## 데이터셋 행
☆ ☆ ☆
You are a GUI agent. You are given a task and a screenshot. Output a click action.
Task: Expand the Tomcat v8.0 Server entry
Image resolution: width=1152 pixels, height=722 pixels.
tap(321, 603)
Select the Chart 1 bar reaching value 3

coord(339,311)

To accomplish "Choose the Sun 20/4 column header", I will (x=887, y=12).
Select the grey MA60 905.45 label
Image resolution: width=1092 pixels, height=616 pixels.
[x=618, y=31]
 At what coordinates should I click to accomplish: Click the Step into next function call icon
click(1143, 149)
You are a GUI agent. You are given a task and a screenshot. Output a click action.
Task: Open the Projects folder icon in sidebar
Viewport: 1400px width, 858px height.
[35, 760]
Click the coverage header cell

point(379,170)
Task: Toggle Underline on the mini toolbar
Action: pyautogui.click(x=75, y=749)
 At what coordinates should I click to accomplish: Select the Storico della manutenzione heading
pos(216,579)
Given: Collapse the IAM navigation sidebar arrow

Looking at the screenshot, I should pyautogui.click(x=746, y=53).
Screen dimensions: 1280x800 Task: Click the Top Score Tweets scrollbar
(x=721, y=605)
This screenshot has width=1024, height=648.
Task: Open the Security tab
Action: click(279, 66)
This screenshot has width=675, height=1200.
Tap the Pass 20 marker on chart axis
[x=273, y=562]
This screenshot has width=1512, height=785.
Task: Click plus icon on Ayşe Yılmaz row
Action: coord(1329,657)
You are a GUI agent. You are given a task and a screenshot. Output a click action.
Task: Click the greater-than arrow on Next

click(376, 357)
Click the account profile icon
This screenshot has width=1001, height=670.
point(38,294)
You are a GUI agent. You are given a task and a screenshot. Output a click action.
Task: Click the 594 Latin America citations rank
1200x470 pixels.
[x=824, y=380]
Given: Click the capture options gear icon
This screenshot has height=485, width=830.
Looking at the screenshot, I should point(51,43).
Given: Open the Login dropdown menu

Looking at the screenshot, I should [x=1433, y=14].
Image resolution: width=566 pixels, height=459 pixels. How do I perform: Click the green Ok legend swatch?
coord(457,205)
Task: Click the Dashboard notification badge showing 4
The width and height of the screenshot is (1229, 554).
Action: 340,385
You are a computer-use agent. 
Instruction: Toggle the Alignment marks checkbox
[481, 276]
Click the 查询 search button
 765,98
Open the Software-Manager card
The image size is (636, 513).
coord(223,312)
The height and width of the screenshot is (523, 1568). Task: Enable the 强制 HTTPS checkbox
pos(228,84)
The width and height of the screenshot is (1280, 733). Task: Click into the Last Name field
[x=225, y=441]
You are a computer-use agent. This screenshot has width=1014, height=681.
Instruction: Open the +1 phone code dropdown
☆ ☆ ☆
## 할 일
위 항목 중 "Open"라는 단어가 들어 있는 줄을 모두 모아 그대로 옮겨 적으세요. 대문자와 소문자는 구별합니다.

## 풀이
Task: Open the Projects folder icon in sidebar
Task: Open the Security tab
Given: Open the Login dropdown menu
Open the Software-Manager card
Instruction: Open the +1 phone code dropdown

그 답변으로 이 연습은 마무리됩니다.